Research Assistant Professor, Department of Special Education

Katherine S. Aboud, Ph.D., is a Research Assistant Professor in Special Education at Vanderbilt University, and recipient of the NIH Director's Early Independence Award (2021). Her research focuses on the neural characterization of reading processes and the treatment of reading disorders using multi-modal neuroimaging approaches and non-invasive brain stimulation.

The goal of her research program is to characterize and enhance adult learning through high-definition, multimodal brain imaging and neuromodulation, with a specific focus on reading and related disorders. To accomplish this, she relies on her expertise in multimodal neuroimaging, neurocognitive models of reading and related disorders, and non-invasive brain stimulation. This unique convergence of expertise has resulted in the following primary arms of her research program: 1.) Individualized, high-definition (fused MRI-EEG) brain characterization of reading processes, 2.) Individualized, high-definition brain characterization of reading disorders, and 3.) Individualized, high-definition non-invasive brain stimulation to enhance learning from texts in populations with and without reading disorders.

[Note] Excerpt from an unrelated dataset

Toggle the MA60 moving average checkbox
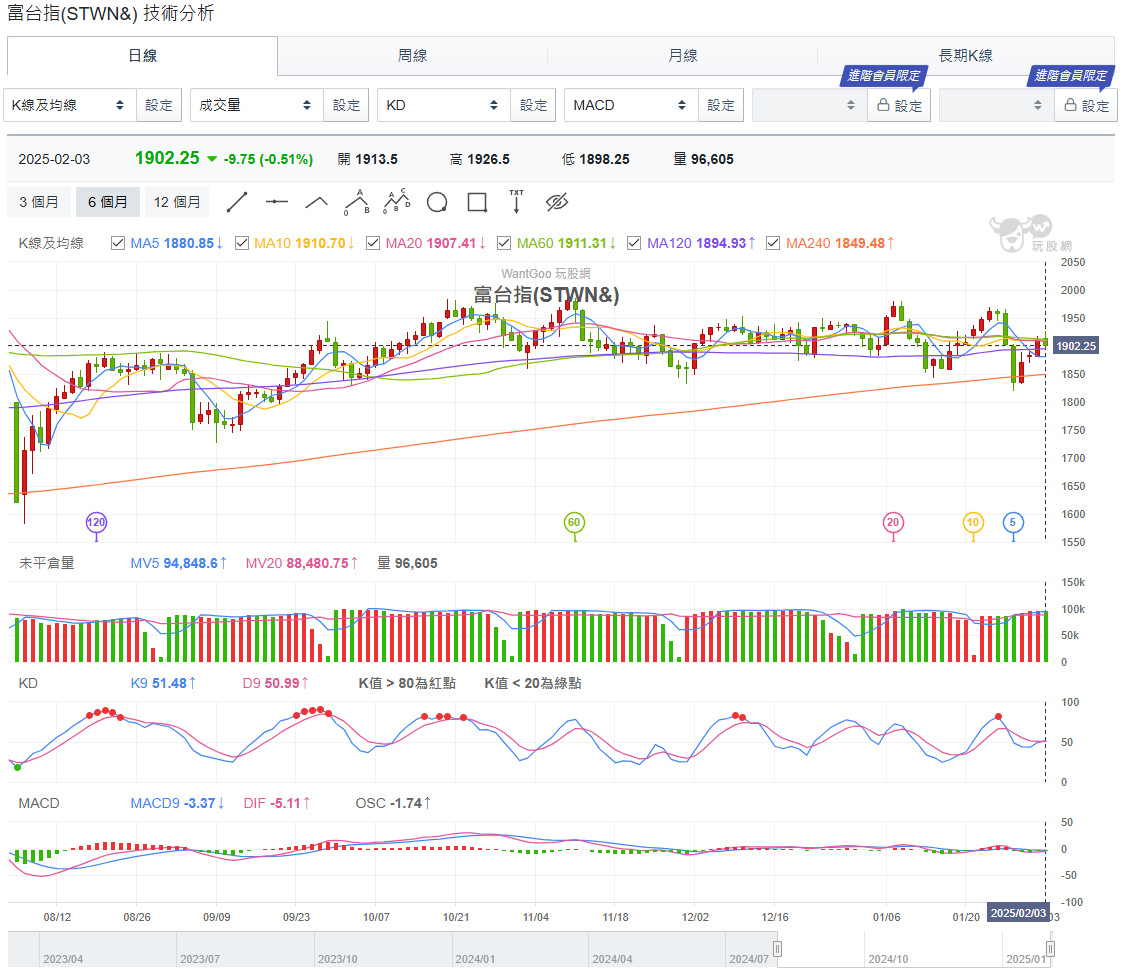click(505, 243)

In 2021 she was a recipient of the NIH Outstanding Scholar of Neuroscience Award. In 2020-2021, she co-led a research initiative on neuromodulation with Vanderbilt’s Soldier-Inspired Innovation Incubator; this initiative won first place in the US Army Medical Research and Development Command xTech BOLT prize competition. She completed her doctoral work in Peabody College of Education and the Vanderbilt Brain Institute at Vanderbilt University, where she was awarded the Elaine Sanders-Bush Award for Outstanding Neuroscience Research for her work in reading disabilities. She has been a Learning Disability Hub Scholar in the Special Education Department at Peabody College since 2017. In 2016 she was selected as a Fellow in the inaugural National Center of Adaptive Neurotechnology training program. Prior to her work at Vanderbilt, she was an Intramural Research Training Award (IRTA) fellow at the National Institute of Deafness and other Communication Disorders at the NIH.